Mercer Super has become the first Australian company to be sued over alleged greenwashing, as corporate watchdog ASIC makes good on its crackdown on the Australian business community regarding bogus green marketing claims.
Greenwashing is an emerging term for the practice of representing that a financial product, investment strategy or business’s operations are environmentally friendly, sustainable or ethical when in actuality such implications are a distortion to influence investment or consumer decisions.
The Australian Securities & Investments Commission (ASIC) confirmed it had launched court action against Mercer over alleged “misleading statements about the sustainable nature and characteristics of some of its superannuation investment options”.
“This is the first time ASIC has taken an Australian entity to court regarding alleged greenwashing conduct, and it reflects our continuing efforts to ensure sustainability-related claims made by financial institutions are accurate,” ASIC deputy chair Sarah Court said.

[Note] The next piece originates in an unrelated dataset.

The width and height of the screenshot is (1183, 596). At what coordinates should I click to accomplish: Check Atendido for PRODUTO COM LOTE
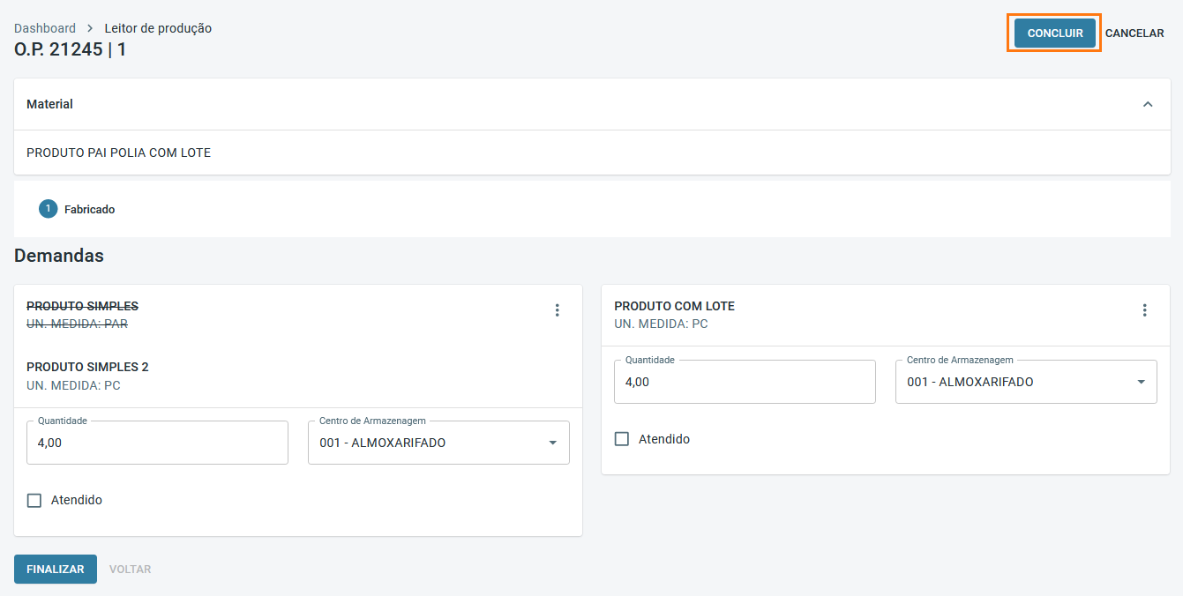[x=622, y=439]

The alleged greenwashing in question
The case relates to seven “Sustainable Plus” investment options offered by the Mercer Super Trust (MST), of which Mercer is the trustee, where Sustainable Plus options were marketed to members who were “deeply committed to sustainability”.
The products were suitable for that cohort, Mercer’s website copy read, because they intentionally excluded investments in fossil fuel companies including thermal coal (as well as alcohol and gambling companies).
But ASIC alleges the products actually invested in no fewer than 15 companies involved in the extraction or sale of carbon-heavy fossil fuels including AGL Energy, BHP Group, Glencore and Whitehaven Coal.
The regulator said there were also investments in 15 booze companies, including Budweiser Brewing Company, Carlsberg, Heineken, and Treasury Wine Estates, and 19 gambling companies, including Aristocrat Leisure, Caesar’s Entertainment, Crown Resorts, and Tabcorp.
In a statement to SmartCompany, a Mercer spokesperson acknowledged the civil penalty proceeding and that it related to “certain statements on the MST website concerning the extent of investment exclusions applied in the MST’s Sustainable Plus investment options”.
“Mercer has cooperated with ASIC throughout its investigation, and will continue to carefully consider ASIC’s concerns with respect to this matter,” the spokesperson said.
“It would be inappropriate to comment further as the matter is now before the courts.”
A warning to businesses
Court said it was a warning for other companies that ASIC would take action on instances of misleading marketing and greenwashing, citing an “increased demand for sustainability-related financial products”.
“If financial products make sustainable investment claims to investors and potential investors, they need to reflect the true position. If investments in certain industries like fossil fuels are said to be excluded, this promise must be upheld,” Court said.
Since ASIC announced its greenwashing crackdown, some $140,000 in fines have been dished out to Australian companies including Tlou Energy, Vanguard Investments, Diversa Trustees and Black Mountain Energy.
Tlou Energy Limited was fined $53,280 last year for “factually incorrect” statements as part of two ASX announcements in 2021, namely that electricity produced by Tlou was carbon neutral and that Tlou had environmental approval and the capability to generate certain quantities of electricity from solar power. Both were false, ASIC said.
At the time, Court said the agency was investigating “a number of” listed entities, super funds and managed funds in relation to their green credentials claims and warned ASIC would “take enforcement action, including court action, for serious breaches”.
Mercer Super marks this as the first time the commission has done so, following legislative amendments from the financial services royal commission that emboldened ASIC’s regulatory powers in superannuation.
ASIC is seeking not only declarations and pecuniary penalties but an injunction to stop Mercer from spruiking the alleged claims, and to force Mercer to go public about any contraventions found by the court.
This article first appeared in Smart Company.
$140K in fines?! – the occasional thrashing with a limp lettuce isn’t going to stop them – chuck a few more zeros on the end of the 140,000 and show the grifters you mean business!
$140K would scarcely cover the annual cost of catering for a single corporation’s Board Room. The penalties are risible.
Australian company? Try a subsidiary of Mercer in the US. American culture not Australian.
This misleading behaviour does not happen in a vacuum. Real people hiding behind corporate anonymity make these decisions. Isn’t it time for real people to serve jail time?? Just saying what seems a no brainer to me. The Govt in Iceland jailed the bankers responsible for the GFC. Our present Labor Govt are too enthralled by the multinationals and financial industry to show any real courage. Shame, Albanese, Shame.